» 読解文
鯛の価格は一般的なおせちで使われるサイズだと1,000円~3,000円で購入できます。ここでは間をとって2,000円としましょう。
海老の焼き物(煮物)
海老は長寿を意味する縁起物であるという意味から、おめでたい物として食べられます。
一般的には車海老が多いようです。車海老は20gが4匹でだいたい1000円ほど。
では、紅白なますから海老の焼き物までの価格を合計してみましょう。
紅白なます……約105.1円
紅白かまぼこ……約800円
昆布巻き……約786.4円
鯛の焼き物……約2,000円
海老の焼き物……約1,000円
合計……約4,691.5円
これに黒豆からたたき牛蒡までのコストを足すと……
- 3747.9+4691.5=8439.4円
おせち料理を作るには、材料費だけで約8439.4円が必要になります。もちろん、材料に凝ったりすれば費用はどんどん高くなります。作る人の手間も無視できませんよね。
材料費もそこそこかかりますし、手間がかかる料理も多いですから、既製品を買って済ますというのもわかる気がしますね。ただ、やはりおせち料理には家庭の味が反映されるもの。母親や祖母の「おせち料理の味」は大切にしたいですね。

» 作業課題 1
読解文の「海老は長寿を意味する縁起物であるという意味から、おめでたい物として食べられます。」という文を英語に訳すとどうなりますか。
» 作業課題 2
読解文の「では、紅白なますから海老の焼き物までの価格を合計してみましょう。」から「の味」は大切にしたいですね。」まで（両端を含む）を、「材料費」を「食材費」に置き換えて書き直すとどうなりますか。
記録は参照しなくてもかまいません。

» 記録

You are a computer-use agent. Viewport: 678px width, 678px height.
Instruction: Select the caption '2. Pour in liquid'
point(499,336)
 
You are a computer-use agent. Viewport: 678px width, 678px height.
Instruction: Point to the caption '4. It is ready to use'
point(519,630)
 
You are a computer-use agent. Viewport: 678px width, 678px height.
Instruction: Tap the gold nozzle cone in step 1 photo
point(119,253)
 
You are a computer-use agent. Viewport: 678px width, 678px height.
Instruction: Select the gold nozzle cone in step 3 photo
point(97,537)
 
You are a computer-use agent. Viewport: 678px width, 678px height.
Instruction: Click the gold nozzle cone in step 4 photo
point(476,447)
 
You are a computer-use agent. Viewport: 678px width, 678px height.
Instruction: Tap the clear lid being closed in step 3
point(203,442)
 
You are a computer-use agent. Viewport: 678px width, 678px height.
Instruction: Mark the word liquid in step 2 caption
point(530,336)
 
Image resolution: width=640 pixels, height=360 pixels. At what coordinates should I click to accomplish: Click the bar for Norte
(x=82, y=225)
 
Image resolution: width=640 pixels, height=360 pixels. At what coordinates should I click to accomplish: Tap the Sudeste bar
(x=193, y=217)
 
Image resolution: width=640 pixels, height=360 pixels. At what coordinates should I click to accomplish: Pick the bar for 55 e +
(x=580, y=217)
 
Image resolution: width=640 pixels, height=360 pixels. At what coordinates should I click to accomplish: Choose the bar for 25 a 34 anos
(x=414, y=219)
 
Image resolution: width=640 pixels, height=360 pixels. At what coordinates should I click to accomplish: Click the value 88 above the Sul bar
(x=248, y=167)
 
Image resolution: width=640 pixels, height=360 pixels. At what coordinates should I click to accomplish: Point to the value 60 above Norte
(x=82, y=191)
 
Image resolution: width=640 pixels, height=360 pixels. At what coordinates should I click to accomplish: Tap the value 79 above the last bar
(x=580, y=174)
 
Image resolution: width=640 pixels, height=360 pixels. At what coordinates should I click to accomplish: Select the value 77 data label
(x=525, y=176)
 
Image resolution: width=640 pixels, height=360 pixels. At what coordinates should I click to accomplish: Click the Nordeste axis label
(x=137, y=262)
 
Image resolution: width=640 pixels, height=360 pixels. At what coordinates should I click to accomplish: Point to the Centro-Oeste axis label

» 解答 1
Shrimp are eaten as a celebratory food because they are considered a good-luck item that symbolizes long life.

» 解答 2
では、紅白なますから海老の焼き物までの価格を合計してみましょう。
紅白なます……約105.1円
紅白かまぼこ……約800円
昆布巻き……約786.4円
鯛の焼き物……約2,000円
海老の焼き物……約1,000円
合計……約4,691.5円
これに黒豆からたたき牛蒡までのコストを足すと……
- 3747.9+4691.5=8439.4円
おせち料理を作るには、食材費だけで約8439.4円が必要になります。もちろん、材料に凝ったりすれば費用はどんどん高くなります。作る人の手間も無視できませんよね。
食材費もそこそこかかりますし、手間がかかる料理も多いですから、既製品を買って済ますというのもわかる気がしますね。ただ、やはりおせち料理には家庭の味が反映されるもの。母親や祖母の「おせち料理の味」は大切にしたいですね。